▶ [EXERCISE TASK] Copy the records below line for line, changing nothing.

▶ [GIVEN RECORDS]
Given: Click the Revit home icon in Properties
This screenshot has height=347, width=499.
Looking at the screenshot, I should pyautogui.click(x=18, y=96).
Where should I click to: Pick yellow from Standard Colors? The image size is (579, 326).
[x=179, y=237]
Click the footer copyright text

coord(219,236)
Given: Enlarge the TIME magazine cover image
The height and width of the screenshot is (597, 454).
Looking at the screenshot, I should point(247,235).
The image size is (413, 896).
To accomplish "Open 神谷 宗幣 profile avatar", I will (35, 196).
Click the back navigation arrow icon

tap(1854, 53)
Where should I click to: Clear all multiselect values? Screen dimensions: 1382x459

▶ [THE REPLY]
Given: Click the Revit home icon in Properties
This screenshot has height=347, width=499.
Looking at the screenshot, I should pyautogui.click(x=18, y=96).
Where should I click to: Pick yellow from Standard Colors? The image size is (579, 326).
[x=179, y=237]
Click the footer copyright text

coord(219,236)
Given: Enlarge the TIME magazine cover image
The height and width of the screenshot is (597, 454).
Looking at the screenshot, I should point(247,235).
The image size is (413, 896).
To accomplish "Open 神谷 宗幣 profile avatar", I will (35, 196).
Click the back navigation arrow icon

tap(1854, 53)
Where should I click to: Clear all multiselect values? Screen dimensions: 1382x459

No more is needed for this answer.